No evidence-based tools exist to enhance precision in selection of patient-specific optimal treatment durations to study in tuberculosis clinical trials.
Develop risk stratification tools that assigns tuberculosis patients into risk groups of unfavorable outcome and informs selection of optimal treatment duration for each patient strata to study in clinical trials.
Publicly-available data from four phase 3 trials, each evaluating treatment duration shortening from 6 to 4 months, were used to develop parametric time-to-event models that describe unfavorable outcomes. Regimen, baseline, and on-treatment characteristics were evaluated as predictors of outcomes. Exact regression coefficients of predictors were used to assign risk groups and predict optimal treatment durations.

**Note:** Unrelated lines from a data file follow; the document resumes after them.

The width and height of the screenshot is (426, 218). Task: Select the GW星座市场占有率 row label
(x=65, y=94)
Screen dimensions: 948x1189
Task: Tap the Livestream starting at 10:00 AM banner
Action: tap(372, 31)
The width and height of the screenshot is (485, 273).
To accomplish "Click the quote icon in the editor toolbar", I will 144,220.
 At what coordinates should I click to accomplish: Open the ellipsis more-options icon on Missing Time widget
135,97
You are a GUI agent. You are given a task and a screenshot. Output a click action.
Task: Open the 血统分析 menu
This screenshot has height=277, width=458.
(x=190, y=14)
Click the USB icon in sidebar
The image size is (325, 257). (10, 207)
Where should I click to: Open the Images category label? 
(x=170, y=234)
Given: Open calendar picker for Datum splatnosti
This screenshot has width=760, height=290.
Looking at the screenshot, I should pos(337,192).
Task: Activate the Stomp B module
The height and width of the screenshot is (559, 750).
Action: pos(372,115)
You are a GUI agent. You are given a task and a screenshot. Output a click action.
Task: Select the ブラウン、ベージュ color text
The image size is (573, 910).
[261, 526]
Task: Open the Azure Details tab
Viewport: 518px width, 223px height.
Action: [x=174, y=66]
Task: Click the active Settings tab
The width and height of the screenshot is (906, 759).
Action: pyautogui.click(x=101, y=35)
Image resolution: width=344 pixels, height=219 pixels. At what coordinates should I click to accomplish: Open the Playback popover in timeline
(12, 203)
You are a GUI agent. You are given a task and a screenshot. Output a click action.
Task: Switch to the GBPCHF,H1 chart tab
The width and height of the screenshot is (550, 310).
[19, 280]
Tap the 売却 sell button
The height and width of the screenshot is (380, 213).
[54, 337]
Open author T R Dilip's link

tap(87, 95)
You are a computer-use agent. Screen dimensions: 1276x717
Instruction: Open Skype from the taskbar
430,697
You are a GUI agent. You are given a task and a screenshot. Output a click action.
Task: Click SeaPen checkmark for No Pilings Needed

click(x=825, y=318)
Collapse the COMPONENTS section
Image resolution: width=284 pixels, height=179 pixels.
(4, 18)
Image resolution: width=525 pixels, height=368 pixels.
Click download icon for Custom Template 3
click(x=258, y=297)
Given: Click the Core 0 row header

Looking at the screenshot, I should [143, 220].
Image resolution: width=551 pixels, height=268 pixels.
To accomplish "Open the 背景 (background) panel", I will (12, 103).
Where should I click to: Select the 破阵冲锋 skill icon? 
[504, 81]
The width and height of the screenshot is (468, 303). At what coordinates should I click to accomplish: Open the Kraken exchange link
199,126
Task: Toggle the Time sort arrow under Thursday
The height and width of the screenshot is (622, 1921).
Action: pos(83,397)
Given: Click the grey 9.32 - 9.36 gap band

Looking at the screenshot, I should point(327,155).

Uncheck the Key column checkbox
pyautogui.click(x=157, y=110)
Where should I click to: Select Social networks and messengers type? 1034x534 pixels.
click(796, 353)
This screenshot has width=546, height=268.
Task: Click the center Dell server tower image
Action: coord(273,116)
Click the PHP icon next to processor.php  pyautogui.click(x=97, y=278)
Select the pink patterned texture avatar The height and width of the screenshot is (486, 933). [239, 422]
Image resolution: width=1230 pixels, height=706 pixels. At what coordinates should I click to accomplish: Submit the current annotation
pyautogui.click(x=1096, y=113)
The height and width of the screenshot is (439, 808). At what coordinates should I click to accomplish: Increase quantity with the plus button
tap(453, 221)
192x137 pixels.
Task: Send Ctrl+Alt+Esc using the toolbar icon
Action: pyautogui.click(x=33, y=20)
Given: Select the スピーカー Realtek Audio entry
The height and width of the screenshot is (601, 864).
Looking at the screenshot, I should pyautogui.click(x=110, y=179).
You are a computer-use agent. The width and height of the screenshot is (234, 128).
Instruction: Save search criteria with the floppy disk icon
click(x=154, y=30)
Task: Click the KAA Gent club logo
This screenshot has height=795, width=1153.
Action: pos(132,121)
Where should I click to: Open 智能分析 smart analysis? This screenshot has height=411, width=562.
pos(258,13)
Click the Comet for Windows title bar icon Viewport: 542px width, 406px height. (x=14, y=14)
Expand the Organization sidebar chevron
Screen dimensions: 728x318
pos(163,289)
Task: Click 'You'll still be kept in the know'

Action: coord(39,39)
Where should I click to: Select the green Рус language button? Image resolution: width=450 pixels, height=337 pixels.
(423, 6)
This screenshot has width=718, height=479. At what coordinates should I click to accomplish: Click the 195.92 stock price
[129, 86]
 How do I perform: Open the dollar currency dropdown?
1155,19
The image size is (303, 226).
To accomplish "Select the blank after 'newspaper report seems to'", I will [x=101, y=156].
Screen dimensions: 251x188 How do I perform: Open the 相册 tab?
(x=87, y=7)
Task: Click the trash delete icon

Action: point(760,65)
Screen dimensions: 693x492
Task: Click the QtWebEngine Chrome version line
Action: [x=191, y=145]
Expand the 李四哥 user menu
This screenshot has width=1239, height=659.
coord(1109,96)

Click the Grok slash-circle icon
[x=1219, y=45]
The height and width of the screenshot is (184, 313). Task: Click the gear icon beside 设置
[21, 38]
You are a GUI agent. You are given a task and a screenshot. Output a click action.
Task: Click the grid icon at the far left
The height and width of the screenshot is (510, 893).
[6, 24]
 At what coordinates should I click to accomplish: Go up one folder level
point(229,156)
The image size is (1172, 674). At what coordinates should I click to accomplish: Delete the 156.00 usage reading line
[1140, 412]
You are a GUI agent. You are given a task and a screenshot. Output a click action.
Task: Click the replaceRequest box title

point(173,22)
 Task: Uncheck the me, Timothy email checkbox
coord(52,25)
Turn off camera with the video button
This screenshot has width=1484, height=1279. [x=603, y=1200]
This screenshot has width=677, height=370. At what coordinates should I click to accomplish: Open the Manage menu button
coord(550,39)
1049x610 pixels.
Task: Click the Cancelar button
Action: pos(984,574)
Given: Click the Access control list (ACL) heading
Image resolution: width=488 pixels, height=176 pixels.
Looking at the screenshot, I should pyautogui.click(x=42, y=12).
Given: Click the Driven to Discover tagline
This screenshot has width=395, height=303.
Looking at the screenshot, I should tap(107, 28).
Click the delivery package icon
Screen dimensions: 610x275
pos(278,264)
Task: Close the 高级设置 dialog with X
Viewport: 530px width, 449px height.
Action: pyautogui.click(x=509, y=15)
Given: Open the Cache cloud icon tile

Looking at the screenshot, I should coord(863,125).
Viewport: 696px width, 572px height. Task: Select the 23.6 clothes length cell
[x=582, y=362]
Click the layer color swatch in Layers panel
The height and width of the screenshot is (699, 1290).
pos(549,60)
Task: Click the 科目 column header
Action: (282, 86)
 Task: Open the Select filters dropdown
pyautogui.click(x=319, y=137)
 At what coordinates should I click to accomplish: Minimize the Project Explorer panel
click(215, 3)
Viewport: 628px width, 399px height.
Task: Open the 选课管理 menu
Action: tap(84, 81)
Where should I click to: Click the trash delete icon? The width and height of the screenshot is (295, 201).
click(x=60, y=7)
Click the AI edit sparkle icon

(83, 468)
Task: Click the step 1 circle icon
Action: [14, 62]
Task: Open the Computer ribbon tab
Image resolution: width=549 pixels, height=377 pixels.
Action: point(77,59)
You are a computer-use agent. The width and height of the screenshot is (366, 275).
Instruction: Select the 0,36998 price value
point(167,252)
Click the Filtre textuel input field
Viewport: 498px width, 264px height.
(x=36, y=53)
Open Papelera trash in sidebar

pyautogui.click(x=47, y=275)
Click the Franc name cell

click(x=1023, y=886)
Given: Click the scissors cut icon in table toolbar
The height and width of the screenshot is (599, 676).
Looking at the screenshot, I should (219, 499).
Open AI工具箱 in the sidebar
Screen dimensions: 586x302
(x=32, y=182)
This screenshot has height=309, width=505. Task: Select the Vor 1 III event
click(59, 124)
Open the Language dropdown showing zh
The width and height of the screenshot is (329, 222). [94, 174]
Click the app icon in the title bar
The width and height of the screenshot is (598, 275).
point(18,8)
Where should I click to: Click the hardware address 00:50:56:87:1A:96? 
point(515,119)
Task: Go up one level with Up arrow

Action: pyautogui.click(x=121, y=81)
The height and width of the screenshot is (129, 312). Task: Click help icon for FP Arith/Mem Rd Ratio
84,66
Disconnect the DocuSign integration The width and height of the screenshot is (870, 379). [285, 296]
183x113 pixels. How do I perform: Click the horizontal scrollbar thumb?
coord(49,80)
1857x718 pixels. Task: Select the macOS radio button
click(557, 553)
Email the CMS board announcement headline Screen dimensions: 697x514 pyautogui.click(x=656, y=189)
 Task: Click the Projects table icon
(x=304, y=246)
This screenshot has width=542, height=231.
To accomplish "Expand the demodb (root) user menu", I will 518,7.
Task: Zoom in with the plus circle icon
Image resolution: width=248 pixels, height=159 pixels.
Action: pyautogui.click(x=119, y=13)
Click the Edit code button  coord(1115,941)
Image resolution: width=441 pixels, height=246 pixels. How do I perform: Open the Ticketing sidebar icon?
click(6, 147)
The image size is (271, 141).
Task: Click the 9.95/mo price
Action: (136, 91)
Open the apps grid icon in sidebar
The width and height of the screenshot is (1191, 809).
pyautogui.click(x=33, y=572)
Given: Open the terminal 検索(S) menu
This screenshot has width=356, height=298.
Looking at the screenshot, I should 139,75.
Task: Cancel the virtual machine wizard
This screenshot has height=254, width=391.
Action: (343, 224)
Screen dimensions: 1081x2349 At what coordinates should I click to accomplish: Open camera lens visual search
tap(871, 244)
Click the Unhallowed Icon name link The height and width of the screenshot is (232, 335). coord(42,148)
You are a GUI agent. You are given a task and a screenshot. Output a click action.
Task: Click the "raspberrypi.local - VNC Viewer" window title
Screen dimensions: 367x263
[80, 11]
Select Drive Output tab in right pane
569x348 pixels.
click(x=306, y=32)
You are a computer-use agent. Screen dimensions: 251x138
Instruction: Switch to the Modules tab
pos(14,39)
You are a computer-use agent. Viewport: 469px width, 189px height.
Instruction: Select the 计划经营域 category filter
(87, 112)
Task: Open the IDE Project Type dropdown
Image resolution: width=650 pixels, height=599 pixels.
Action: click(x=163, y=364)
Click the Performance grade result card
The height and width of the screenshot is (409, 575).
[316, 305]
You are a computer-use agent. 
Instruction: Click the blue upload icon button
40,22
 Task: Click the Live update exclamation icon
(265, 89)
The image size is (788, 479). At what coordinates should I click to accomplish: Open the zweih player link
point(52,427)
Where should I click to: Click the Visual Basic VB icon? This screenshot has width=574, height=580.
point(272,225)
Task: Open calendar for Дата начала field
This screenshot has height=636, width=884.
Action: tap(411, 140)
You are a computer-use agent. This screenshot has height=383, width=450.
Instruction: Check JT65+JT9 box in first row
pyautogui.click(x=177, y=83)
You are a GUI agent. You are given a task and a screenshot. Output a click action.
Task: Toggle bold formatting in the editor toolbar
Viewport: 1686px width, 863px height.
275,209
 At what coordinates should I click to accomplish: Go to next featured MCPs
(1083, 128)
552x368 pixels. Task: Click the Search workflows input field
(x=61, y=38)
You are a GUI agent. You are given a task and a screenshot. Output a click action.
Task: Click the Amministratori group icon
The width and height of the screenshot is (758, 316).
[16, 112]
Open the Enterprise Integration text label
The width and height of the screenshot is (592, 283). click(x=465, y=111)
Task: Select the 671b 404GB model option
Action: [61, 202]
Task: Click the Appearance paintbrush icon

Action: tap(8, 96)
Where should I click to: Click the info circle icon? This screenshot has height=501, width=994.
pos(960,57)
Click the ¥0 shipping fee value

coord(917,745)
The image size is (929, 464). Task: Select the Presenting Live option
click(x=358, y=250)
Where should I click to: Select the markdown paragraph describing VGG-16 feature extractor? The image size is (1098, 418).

The parametric model had an area under the receiver operating characteristic curve of 0.72. A six-item risk score (HIV status, smear grade, sex, cavitary disease status, BMI and month 2 culture status) successfully grouped participants into low (1060/3791,28%), moderate (1740/3791,46%), and high (991/3791,26%) risk, requiring treatment durations of 4, 6 and greater than 6 months, respectively, to reach a target cure rate of 93% when receiving standard-dose rifamycin-containing regimens. With current one-duration-fits-all approaches, high risk groups have 3.7-fold (95%CI: 2.7-5.1) and 2.4-fold (1.9-2.9) higher hazard risk of unfavorable outcome compared to low and moderate groups, respectively. Four-month regimens were noninferior to the standard 6-month regimen in the low risk group.
Our model discrimination was modest but consistent with current models of unfavorable outcomes. Our results showed that stratified medicine approaches is feasible and may achieve high cure rates in all tuberculosis patients. An interactive risk stratification tool is provided to facilitate decision making in the regimen development pathway.